There are ample studies exploring the progression of coronary atherosclerosis following pharmacological manipulation. At the time of writing, the use of statins is recognized as an effective treatment; statins can result in decreases in plaque and necrotic core volume, and can also significantly reduce the progression of low attenuation plaque (<30 Hounsfield units) and non-calcified plaque [
8,
9]. Other drugs, such as dipeptidyl-peptidase 4 inhibitors [
10], a PPARγ agonist (pioglitazone) [
11], atorvastatin plus ezetimibe [
12], olmesartan [
13], have also been reported to have antiatherosclerotic effects, although the effects have not been verified by large-scale studies. As studies show that EAT volume is associated with plaque progression and cardiovascular adverse events, treatments aimed at reducing EAT volume may finally achieve an antiatherosclerotic, preventive effect. However, at the time of writing, limited studies have aimed at reducing both EAT and plaque volume to achieve an antiatherosclerotic effect. A serial coronary computed tomography angiography (CCTA) study recently indicated that intensive statin therapy can reduce the EAT volume of Europeans, but the study failed to demonstrate a relationship among EAT volume reduction, coronary atherosclerosis progression and clinical prognosis [
14]; moreover, intensive statin therapy might not be appropriate for Asians. The epidemiological studies and clinical researches show that Asians may have poorer tolerability and safety to intensive statins than white people, owing to genetic differences (variants in structure or polymorphisms) in pharmacokinetics and pharmacodynamics properties [
15‐
17]. It has been claimed that polymorphic variants in cytochrome P450 (CYP450) families that were associated with statin metabolism might result in varying rates of metabolic clearance. CYP450 2C19 slow metabolizer phenotype was reported to be present in approximately 16 % of Asians compared with only about 3 % of white people [
18]. Polymorphic variants in the predominant CYP450 isoform, CYP450 3A4, were reported to be associated with a functional decrease in the enzyme’s activity in dyslipidemic Chinese patients [
19]. The HPS2-THRIVE study recently also indicated that, using same-dose statin treatment, an excess of increased alanine aminotransferase was seen mainly among Chinese patients (more than three consecutive values above the upper limit of normal of 0.24 %/year compared with 0.02 %/year in Europe) [
20]. Moreover, the morbidity of chronic hepatitis B was high in china with nearly 90 million infections. For these reasons, intensive statin therapy may result in higher hepatotoxicity in Asian populations than in white populations, so low- to moderate- dose statin therapy might be more appropriate for Asian populations [
15,
16]. Subjects who undergo weight loss exercise, bariatric surgery, or low-dose aspirin therapy can also reduce EAT volume or inflammation, but the effects are weak and these treatments cannot achieve good results in patients with coronary atherosclerosis progression [
21‐
24]. Our aim is to find a drug that reduces EAT volume while inhibiting the progression of coronary atherosclerosis.

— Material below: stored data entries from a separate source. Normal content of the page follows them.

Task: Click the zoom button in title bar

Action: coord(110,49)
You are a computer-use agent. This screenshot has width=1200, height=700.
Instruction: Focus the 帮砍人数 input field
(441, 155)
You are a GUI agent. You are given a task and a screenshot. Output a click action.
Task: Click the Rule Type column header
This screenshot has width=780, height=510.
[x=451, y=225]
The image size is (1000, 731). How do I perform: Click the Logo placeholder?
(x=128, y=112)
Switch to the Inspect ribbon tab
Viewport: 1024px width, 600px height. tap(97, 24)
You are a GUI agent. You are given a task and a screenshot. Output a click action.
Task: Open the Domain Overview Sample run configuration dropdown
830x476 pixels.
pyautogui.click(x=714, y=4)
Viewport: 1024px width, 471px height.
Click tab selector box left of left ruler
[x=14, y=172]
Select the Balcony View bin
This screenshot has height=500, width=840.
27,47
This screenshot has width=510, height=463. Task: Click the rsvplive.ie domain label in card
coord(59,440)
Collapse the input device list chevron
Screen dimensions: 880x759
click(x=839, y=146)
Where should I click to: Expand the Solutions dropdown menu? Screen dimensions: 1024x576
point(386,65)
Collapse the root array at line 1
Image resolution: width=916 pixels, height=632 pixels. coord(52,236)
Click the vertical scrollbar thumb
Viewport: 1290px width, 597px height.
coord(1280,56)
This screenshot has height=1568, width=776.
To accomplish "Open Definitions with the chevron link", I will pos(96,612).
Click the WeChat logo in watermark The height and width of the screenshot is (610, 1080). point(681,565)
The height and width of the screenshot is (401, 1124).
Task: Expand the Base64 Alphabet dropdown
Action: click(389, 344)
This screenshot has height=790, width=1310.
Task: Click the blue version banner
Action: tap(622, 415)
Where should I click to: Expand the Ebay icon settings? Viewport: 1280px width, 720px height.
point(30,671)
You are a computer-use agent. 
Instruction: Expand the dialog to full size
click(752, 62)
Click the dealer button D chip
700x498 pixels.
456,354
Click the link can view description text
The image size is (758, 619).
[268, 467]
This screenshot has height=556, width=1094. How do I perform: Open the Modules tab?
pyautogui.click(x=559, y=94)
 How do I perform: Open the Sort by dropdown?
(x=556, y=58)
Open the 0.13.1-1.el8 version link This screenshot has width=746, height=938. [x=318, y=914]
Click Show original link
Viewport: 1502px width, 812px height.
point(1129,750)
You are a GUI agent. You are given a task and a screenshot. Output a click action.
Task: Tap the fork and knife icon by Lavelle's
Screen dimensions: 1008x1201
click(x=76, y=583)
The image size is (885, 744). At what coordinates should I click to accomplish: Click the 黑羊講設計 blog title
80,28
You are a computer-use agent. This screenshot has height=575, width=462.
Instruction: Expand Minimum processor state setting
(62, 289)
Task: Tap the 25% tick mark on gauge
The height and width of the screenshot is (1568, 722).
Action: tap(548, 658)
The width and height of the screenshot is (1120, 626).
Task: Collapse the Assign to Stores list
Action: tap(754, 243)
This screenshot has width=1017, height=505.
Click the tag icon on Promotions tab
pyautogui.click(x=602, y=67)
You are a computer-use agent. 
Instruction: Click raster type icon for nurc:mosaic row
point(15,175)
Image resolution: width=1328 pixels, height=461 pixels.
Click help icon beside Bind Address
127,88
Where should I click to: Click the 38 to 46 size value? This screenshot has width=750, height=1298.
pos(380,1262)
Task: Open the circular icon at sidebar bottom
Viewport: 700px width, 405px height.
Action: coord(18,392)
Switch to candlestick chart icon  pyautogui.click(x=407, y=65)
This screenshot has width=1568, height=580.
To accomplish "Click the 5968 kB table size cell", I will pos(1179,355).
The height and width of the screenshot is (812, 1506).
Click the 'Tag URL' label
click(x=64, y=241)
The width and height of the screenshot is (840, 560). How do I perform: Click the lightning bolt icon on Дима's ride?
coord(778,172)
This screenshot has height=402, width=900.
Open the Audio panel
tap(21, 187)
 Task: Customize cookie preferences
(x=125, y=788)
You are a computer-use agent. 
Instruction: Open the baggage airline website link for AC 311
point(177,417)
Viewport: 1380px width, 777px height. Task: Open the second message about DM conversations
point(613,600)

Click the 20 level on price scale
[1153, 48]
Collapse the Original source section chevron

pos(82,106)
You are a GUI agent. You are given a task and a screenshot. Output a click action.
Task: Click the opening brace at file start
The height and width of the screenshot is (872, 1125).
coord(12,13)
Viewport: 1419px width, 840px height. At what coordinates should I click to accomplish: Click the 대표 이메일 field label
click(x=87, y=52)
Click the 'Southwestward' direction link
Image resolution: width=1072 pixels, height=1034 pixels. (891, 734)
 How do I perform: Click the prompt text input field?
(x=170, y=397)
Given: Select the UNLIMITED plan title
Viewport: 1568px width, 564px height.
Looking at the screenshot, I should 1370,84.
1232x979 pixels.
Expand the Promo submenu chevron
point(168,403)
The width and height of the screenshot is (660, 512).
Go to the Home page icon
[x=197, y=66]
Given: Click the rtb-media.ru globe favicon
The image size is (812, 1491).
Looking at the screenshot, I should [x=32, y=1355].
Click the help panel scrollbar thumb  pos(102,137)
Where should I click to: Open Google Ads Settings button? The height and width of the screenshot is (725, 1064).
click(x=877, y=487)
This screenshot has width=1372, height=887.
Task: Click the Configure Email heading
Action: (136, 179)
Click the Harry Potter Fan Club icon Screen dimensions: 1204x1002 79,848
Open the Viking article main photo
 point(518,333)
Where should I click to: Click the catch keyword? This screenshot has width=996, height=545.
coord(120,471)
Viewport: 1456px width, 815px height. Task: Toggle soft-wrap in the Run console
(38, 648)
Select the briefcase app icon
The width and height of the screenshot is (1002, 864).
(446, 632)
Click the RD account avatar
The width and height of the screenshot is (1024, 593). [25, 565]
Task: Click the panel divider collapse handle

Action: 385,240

In recent years, studies have confirmed that olmesartan medoxomil can improve endothelial function, resist thrombosis, improve tissue reconstruction, and resist oxidative stress to achieve atherosclerosis resistance [
13,
25‐
28]. The latest research shows that olmesartan medoxomil can better inhibit rat epididymal adipose cell hypertrophy and inflammatory reactions [
29]. Therefore, we hypothesized that olmesartan medoxomil may also reduce EAT volume, finally achieving an anti-atherosclerosis effect.